#### Exercise goal:
Pick each line containing the word "section" out of the data below.

#### Data to process:
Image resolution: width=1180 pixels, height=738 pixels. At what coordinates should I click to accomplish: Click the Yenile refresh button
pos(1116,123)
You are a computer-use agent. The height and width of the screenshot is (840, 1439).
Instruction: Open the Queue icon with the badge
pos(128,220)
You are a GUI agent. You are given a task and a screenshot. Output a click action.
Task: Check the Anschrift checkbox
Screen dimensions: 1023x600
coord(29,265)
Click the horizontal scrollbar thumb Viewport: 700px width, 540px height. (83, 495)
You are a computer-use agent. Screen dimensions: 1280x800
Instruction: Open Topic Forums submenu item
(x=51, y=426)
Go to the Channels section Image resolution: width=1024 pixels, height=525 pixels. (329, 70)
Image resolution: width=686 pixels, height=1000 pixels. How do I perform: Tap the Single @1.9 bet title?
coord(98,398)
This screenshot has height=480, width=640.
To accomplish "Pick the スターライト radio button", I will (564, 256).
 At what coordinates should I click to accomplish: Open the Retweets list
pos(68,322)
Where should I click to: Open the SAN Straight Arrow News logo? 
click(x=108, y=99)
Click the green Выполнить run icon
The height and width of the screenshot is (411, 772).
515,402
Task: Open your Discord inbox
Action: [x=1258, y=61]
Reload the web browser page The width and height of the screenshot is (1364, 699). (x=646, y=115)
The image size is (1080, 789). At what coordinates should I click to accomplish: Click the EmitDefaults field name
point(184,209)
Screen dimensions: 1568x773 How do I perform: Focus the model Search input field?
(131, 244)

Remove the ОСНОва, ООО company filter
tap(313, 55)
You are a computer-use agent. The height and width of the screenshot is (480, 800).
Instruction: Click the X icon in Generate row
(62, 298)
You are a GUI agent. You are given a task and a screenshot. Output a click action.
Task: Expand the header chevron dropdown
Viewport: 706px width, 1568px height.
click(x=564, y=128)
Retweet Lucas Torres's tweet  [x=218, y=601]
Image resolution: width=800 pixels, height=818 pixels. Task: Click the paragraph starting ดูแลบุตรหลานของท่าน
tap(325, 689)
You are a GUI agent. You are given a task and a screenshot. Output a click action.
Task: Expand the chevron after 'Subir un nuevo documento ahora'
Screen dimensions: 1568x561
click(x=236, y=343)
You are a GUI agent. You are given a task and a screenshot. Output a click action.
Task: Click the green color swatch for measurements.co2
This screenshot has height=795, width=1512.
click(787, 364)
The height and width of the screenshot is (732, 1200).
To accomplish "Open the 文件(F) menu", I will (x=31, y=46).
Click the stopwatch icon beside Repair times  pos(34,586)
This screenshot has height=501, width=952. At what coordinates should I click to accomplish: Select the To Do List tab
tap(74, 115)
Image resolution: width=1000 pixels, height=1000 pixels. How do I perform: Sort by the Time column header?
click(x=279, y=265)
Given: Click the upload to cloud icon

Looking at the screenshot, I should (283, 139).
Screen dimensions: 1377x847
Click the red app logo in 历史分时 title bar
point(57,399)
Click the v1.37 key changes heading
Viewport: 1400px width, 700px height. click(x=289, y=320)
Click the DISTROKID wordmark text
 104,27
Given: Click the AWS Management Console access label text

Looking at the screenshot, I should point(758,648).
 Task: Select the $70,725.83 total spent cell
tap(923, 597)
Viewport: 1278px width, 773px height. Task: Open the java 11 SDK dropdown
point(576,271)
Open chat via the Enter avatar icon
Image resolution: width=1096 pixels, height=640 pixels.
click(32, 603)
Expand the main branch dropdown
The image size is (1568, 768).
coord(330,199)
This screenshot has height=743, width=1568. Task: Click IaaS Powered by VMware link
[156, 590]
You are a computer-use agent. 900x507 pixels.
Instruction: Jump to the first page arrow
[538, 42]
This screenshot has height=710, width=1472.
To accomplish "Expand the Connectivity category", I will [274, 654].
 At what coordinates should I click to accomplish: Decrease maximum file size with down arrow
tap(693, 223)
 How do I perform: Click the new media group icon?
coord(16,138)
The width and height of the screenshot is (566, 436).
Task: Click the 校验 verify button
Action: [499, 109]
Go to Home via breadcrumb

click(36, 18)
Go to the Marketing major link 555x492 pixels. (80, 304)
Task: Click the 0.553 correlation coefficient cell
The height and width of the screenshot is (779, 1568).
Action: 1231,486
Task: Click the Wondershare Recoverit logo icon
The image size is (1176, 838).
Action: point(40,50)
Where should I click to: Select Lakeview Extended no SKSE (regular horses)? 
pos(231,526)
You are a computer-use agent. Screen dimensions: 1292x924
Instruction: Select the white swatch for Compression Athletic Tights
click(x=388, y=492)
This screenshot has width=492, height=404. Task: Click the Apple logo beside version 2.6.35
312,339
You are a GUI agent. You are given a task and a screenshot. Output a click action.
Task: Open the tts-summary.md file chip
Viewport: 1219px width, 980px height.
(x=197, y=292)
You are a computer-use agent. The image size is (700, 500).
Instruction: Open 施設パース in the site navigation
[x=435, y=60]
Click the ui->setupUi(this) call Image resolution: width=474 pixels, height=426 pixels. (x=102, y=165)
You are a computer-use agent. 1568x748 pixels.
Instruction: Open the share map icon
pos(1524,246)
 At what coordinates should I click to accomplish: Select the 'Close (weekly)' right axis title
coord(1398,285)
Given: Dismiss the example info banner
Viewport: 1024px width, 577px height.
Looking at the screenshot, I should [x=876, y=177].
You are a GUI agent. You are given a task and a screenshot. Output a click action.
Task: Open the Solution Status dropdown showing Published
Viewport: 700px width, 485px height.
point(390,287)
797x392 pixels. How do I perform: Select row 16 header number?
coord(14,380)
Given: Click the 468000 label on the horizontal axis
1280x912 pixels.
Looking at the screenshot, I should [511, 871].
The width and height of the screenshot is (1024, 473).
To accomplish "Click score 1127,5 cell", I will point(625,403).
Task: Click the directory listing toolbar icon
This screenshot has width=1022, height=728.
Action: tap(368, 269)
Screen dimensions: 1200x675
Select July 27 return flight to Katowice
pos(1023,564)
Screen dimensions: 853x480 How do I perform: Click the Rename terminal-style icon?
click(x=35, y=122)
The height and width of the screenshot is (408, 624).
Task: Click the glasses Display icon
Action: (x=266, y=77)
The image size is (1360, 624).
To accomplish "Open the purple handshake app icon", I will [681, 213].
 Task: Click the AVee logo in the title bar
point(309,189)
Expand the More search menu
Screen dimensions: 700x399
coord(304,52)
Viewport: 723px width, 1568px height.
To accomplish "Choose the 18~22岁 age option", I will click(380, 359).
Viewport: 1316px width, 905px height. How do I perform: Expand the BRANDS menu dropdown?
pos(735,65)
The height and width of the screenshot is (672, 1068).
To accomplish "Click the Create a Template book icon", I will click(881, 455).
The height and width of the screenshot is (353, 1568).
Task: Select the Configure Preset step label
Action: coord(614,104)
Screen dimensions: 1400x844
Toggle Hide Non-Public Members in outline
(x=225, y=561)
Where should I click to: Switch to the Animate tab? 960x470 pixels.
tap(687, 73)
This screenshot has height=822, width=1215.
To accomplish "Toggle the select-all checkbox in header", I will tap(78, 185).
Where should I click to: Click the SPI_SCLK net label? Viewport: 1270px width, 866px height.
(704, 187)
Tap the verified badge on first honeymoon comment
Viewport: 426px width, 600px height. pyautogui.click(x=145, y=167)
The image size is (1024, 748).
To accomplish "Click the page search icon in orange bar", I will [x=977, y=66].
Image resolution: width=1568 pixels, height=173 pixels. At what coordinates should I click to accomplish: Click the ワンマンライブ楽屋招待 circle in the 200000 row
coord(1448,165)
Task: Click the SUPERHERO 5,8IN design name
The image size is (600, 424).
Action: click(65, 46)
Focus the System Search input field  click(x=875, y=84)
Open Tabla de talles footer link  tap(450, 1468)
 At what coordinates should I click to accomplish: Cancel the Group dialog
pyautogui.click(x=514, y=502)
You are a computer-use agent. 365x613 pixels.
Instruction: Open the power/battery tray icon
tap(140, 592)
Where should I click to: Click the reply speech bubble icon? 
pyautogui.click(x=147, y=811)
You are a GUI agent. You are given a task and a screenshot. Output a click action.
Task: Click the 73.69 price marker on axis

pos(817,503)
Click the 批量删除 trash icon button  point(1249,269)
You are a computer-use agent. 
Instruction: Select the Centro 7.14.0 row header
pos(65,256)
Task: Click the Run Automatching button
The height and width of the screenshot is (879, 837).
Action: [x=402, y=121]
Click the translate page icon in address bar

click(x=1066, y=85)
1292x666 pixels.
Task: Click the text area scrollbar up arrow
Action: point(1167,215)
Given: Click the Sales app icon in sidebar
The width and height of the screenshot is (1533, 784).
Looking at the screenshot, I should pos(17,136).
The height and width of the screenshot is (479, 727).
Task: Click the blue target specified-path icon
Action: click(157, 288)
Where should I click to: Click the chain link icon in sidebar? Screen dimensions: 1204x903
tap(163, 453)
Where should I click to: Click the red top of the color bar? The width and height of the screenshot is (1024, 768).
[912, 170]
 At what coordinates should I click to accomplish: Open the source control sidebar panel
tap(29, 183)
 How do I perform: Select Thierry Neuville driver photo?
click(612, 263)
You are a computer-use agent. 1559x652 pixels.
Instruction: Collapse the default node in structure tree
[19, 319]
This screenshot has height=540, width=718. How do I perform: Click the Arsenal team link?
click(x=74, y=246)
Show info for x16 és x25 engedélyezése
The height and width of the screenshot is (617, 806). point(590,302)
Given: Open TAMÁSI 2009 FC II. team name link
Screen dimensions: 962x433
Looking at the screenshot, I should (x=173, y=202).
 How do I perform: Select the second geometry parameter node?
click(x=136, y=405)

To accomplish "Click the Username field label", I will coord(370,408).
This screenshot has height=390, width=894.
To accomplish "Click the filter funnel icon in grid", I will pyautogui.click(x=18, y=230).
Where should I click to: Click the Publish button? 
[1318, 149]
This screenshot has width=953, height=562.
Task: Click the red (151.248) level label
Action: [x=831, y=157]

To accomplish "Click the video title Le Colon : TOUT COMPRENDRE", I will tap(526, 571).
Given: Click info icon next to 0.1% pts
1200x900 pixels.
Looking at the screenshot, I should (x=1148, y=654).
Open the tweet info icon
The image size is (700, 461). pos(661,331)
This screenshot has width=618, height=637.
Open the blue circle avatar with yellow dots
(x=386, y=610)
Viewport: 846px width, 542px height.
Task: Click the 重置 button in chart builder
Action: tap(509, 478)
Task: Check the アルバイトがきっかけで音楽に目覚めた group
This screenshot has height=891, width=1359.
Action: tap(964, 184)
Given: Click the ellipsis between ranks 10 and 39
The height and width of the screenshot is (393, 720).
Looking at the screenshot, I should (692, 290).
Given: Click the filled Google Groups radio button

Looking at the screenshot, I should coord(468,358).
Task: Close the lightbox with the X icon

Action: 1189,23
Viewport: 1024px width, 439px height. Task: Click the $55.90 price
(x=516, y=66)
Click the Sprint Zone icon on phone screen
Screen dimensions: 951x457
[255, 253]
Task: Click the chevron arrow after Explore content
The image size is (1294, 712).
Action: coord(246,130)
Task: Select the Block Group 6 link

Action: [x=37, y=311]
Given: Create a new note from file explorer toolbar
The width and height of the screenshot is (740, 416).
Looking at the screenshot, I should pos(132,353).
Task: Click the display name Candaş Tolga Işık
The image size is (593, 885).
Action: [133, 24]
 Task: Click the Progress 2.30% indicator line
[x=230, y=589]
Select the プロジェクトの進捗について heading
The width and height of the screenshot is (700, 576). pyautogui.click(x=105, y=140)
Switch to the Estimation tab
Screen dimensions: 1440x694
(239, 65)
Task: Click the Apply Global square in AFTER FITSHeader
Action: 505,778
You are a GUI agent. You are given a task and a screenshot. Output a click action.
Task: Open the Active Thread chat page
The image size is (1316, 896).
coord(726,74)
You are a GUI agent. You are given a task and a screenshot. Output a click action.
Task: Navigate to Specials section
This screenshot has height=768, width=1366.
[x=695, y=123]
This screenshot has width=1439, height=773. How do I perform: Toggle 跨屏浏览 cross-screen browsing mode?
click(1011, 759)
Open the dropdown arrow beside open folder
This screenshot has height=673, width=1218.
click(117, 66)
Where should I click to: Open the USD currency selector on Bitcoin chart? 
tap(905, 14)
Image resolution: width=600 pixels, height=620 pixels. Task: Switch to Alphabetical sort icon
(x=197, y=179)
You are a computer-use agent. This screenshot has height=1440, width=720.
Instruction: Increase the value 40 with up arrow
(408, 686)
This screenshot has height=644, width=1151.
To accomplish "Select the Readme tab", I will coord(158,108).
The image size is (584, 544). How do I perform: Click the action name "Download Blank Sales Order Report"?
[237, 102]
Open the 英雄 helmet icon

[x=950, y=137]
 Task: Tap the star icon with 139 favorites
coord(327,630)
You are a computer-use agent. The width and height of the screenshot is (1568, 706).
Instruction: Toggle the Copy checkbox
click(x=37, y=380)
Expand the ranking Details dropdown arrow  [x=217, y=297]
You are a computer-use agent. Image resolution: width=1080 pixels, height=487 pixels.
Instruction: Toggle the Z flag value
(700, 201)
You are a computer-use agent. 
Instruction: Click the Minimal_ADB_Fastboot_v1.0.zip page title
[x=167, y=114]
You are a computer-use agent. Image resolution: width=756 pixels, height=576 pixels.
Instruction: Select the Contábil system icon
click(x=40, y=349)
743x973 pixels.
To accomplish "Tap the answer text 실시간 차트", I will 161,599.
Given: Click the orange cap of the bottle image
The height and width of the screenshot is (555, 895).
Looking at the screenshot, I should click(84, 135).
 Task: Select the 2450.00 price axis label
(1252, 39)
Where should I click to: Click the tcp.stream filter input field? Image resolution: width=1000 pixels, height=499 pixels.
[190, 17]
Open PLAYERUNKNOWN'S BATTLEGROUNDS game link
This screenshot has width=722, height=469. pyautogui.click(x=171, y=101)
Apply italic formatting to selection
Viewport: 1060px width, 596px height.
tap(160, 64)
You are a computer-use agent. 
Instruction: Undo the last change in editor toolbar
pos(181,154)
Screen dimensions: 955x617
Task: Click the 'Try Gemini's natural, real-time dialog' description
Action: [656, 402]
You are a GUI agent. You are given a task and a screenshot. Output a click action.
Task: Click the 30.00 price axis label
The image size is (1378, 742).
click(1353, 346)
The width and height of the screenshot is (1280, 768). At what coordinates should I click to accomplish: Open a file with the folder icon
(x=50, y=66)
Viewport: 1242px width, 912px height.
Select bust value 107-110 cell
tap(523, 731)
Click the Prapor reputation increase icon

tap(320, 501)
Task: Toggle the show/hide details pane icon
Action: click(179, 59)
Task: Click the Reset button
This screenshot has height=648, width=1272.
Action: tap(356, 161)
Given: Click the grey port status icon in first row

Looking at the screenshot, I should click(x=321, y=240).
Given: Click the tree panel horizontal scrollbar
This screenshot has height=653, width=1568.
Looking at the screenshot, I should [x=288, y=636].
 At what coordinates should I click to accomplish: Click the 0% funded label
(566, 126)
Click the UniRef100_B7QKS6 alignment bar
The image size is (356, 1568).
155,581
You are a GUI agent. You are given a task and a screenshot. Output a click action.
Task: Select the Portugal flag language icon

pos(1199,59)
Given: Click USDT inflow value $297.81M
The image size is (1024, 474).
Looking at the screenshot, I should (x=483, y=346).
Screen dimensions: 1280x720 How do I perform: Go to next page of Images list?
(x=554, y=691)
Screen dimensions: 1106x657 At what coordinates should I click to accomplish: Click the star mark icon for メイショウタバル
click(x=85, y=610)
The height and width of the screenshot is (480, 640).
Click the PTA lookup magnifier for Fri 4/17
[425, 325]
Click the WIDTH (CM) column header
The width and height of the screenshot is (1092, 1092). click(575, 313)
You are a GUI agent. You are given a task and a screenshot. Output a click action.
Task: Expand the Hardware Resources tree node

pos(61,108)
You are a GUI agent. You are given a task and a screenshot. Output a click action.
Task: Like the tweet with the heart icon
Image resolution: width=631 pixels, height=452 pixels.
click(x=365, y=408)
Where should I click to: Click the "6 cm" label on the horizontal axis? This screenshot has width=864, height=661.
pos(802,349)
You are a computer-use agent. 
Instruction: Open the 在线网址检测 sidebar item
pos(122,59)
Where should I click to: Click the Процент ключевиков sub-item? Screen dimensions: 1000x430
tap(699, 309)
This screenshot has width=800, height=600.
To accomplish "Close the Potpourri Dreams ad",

#### Response to the task:
Go to the Channels section Image resolution: width=1024 pixels, height=525 pixels. (329, 70)
Task: Navigate to Specials section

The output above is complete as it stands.